▼

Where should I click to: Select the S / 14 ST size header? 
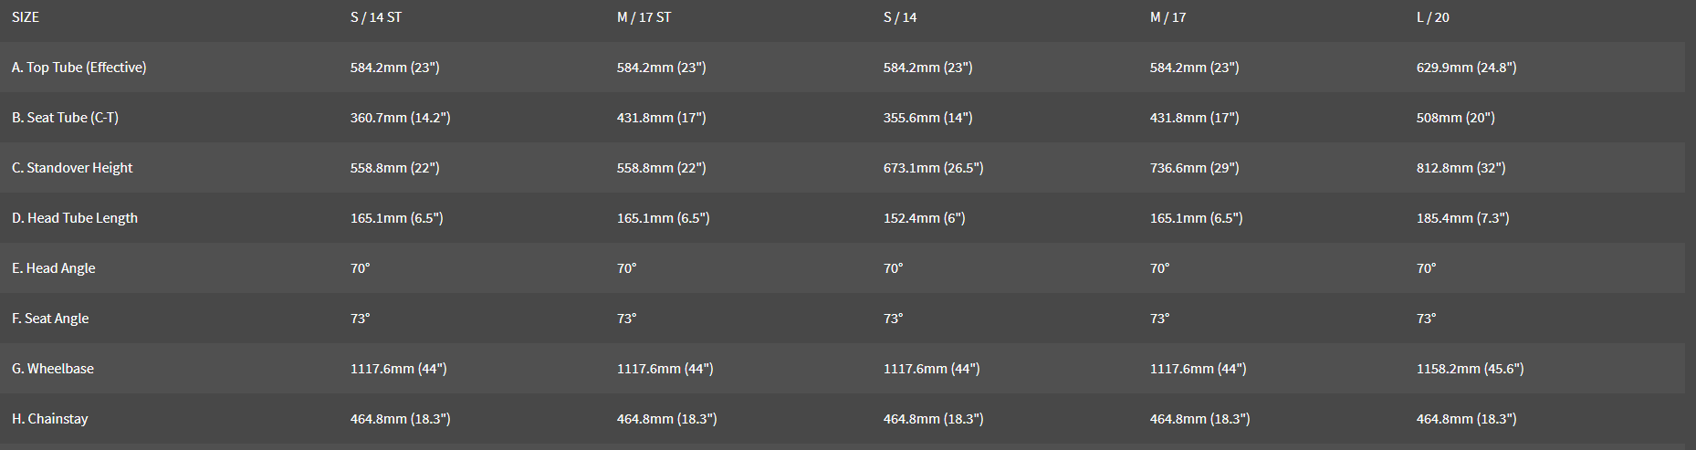click(x=376, y=17)
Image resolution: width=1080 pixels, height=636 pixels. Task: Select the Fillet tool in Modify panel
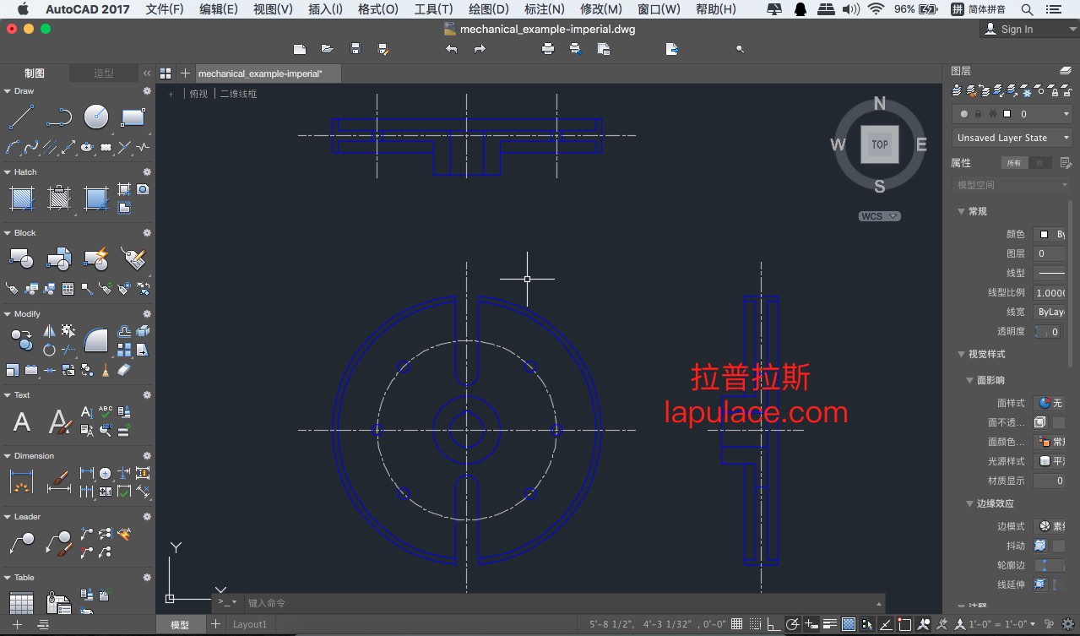coord(96,340)
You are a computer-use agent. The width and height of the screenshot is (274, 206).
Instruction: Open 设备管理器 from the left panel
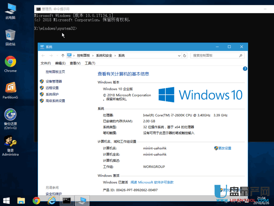(53, 81)
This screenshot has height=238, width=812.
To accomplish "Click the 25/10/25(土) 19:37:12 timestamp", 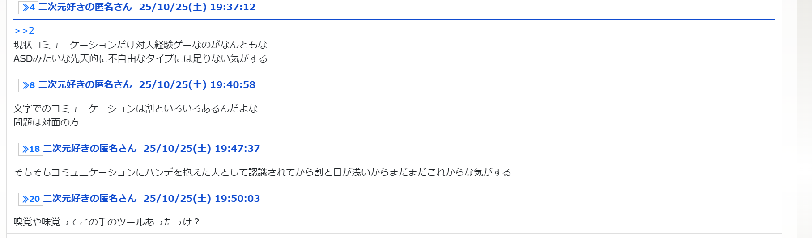I will click(197, 7).
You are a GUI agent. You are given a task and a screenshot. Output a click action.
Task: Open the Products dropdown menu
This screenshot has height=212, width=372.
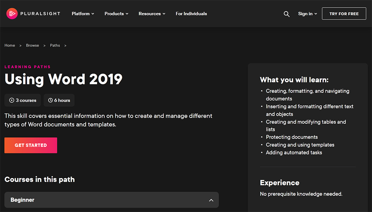coord(116,14)
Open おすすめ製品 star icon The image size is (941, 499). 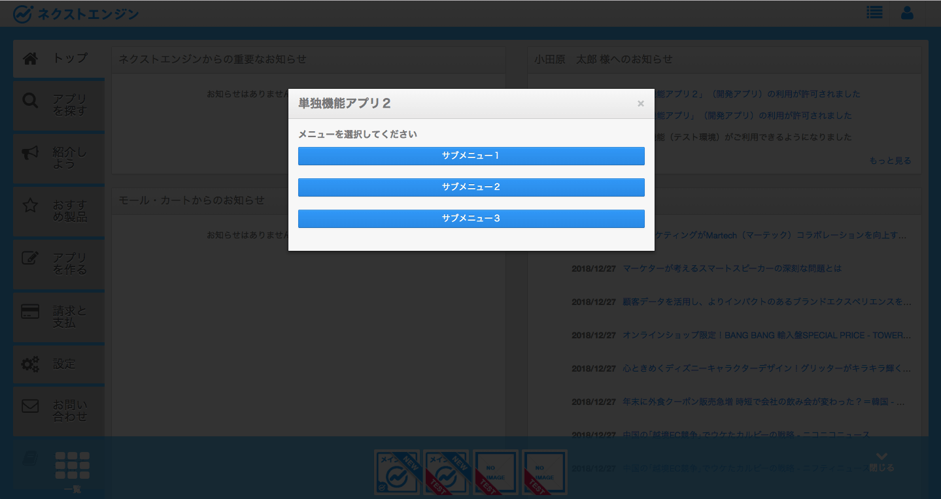(31, 206)
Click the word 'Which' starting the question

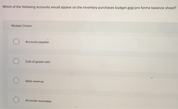(7, 7)
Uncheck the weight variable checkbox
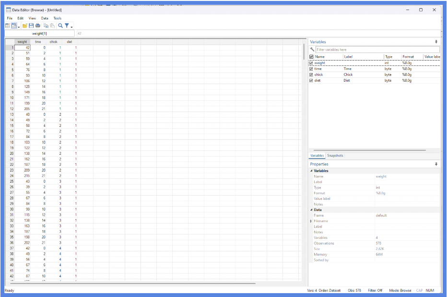The image size is (447, 297). pyautogui.click(x=311, y=63)
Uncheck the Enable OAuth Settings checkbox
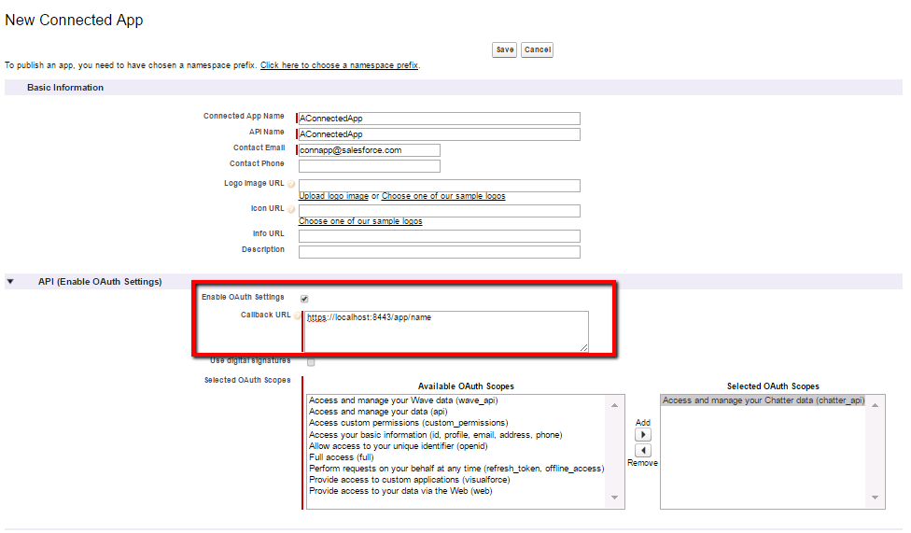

▲

▸ EXERCISE REQUIREMENTS
Take every line above that includes the string "agent" and return it.

▸ EXERCISE RESPONSE
You are a computer-use agent. The width and height of the screenshot is (274, 206).
You are a GUI agent. You are given a task and a screenshot. Output a click action.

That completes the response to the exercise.